→ WHAT IS REQUIRED: Rewrite the lines of the listing below, starting at the line containing "1400x861 pixels. At" and ending at the line containing "[921, 1145]", both included. Keep the requests, and multiply every coordinate in the answers by 2.35, rounding to whole numbers with halves rounded up.

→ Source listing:

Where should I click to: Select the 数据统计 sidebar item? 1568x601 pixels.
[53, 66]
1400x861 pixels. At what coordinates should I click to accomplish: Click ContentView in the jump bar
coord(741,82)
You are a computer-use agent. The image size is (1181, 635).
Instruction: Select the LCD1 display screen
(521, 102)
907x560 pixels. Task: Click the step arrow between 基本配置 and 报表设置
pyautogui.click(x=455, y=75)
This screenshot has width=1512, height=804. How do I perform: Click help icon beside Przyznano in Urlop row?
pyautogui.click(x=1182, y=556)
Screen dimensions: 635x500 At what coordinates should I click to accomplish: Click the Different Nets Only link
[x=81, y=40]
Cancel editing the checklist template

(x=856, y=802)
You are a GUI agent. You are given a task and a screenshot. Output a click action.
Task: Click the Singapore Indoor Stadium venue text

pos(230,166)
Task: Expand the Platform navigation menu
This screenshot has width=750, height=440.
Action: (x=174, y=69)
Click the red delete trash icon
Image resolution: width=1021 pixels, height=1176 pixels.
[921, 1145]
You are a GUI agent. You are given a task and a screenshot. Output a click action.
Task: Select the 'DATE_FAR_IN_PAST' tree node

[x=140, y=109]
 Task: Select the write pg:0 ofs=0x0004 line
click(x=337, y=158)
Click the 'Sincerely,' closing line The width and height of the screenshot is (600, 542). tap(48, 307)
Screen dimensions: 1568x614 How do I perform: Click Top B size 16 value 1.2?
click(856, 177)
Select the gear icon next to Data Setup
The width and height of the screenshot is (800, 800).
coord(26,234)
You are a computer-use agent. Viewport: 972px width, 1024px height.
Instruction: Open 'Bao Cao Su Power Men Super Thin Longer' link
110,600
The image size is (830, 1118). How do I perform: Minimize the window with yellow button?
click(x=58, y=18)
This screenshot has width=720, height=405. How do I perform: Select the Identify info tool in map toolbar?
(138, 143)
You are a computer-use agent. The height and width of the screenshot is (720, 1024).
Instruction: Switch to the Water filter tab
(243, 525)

→ OUTPUT FOR THIS EXERCISE:
1400x861 pixels. At what coordinates should I click to accomplish: Click ContentView in the jump bar
coord(1741,193)
You are a computer-use agent. The image size is (1181, 635).
Instruction: Select the LCD1 display screen
(1224, 240)
907x560 pixels. Task: Click the step arrow between 基本配置 and 报表设置
pyautogui.click(x=1069, y=176)
This screenshot has width=1512, height=804. How do I perform: Click help icon beside Przyznano in Urlop row?
pyautogui.click(x=2778, y=1307)
Screen dimensions: 635x500 At what coordinates should I click to accomplish: Click the Different Nets Only link
[x=190, y=94]
Cancel editing the checklist template

(x=2012, y=1885)
You are a GUI agent. You are given a task and a screenshot. Output a click action.
Task: Click the Singapore Indoor Stadium venue text

pos(541,390)
Task: Expand the Platform navigation menu
This screenshot has width=750, height=440.
Action: (x=409, y=162)
Click the red delete trash icon
Image resolution: width=1021 pixels, height=1176 pixels.
[2164, 2691]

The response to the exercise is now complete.